→ **Task description**
Exactly how many lines in this data contain the word "will"? Only the number should be given.
[Task input Boundary: Start]
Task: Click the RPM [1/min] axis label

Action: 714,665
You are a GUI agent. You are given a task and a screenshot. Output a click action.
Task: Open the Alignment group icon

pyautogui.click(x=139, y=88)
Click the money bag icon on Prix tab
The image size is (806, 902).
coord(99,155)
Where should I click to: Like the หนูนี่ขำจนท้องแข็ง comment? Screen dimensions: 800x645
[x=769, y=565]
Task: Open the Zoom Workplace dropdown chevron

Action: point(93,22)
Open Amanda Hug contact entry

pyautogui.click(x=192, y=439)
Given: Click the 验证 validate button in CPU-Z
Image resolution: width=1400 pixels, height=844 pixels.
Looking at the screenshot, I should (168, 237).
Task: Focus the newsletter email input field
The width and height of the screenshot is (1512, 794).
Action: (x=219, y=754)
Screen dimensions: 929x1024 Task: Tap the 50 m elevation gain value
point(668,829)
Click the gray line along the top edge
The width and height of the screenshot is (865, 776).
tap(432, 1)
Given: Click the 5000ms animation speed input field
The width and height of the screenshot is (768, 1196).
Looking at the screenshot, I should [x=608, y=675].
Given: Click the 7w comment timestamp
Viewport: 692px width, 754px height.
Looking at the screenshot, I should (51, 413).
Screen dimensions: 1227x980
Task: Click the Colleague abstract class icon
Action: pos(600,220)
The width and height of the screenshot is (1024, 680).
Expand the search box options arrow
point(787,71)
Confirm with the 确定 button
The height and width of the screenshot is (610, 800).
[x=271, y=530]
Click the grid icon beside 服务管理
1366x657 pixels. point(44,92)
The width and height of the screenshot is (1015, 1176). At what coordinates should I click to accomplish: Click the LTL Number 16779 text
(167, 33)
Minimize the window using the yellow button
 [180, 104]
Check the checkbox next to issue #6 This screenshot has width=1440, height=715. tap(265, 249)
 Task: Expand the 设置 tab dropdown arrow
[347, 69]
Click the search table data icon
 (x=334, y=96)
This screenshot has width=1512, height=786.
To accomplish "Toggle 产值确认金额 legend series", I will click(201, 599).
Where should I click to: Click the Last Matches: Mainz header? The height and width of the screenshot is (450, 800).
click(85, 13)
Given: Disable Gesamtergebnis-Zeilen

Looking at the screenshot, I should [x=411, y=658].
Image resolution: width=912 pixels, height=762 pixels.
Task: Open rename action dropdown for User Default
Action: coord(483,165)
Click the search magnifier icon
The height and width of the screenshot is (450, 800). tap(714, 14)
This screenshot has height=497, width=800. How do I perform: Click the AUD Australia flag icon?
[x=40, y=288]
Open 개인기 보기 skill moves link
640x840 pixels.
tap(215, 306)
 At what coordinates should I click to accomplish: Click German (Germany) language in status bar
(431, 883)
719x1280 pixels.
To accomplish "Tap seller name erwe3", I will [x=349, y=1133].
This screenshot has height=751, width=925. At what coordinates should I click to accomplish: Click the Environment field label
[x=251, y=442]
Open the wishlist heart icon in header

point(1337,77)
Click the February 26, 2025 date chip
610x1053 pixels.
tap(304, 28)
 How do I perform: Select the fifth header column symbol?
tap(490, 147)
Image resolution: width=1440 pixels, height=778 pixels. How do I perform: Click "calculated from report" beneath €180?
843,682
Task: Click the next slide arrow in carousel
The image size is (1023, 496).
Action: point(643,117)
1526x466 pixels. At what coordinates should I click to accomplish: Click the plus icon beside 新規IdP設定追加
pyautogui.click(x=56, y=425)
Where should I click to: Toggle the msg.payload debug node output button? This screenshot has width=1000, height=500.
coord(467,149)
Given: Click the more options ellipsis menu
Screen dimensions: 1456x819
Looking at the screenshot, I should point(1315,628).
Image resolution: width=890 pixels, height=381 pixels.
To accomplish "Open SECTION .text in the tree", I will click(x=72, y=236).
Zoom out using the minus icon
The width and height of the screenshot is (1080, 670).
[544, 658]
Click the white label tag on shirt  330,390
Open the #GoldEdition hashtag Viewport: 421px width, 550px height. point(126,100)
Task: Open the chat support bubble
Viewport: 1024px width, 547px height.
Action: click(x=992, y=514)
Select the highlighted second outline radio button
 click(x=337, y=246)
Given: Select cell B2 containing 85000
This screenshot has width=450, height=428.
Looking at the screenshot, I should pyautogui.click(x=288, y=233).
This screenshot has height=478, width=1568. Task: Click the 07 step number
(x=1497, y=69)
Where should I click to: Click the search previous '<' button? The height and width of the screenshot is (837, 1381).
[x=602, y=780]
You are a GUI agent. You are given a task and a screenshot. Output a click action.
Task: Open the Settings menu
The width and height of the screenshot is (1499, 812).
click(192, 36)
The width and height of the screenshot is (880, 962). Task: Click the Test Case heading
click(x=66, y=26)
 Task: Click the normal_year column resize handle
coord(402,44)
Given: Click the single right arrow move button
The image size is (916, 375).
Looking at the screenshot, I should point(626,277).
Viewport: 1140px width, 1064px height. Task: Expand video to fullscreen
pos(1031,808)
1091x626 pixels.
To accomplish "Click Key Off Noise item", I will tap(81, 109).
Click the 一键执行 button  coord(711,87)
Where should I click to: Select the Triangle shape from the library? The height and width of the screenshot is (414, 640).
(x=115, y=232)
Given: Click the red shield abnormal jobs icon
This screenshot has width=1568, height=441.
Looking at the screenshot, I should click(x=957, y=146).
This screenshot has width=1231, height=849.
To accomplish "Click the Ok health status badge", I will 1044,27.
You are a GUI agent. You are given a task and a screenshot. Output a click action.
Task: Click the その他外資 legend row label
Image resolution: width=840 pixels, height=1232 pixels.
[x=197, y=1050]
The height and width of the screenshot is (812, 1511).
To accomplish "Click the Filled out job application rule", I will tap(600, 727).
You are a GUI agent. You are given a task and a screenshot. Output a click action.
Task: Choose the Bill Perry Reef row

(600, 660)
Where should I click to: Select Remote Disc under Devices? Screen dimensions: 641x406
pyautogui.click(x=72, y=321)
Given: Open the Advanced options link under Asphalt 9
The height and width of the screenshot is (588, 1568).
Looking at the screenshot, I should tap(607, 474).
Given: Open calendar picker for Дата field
[Task input Boundary: End]
→ **Written answer**
6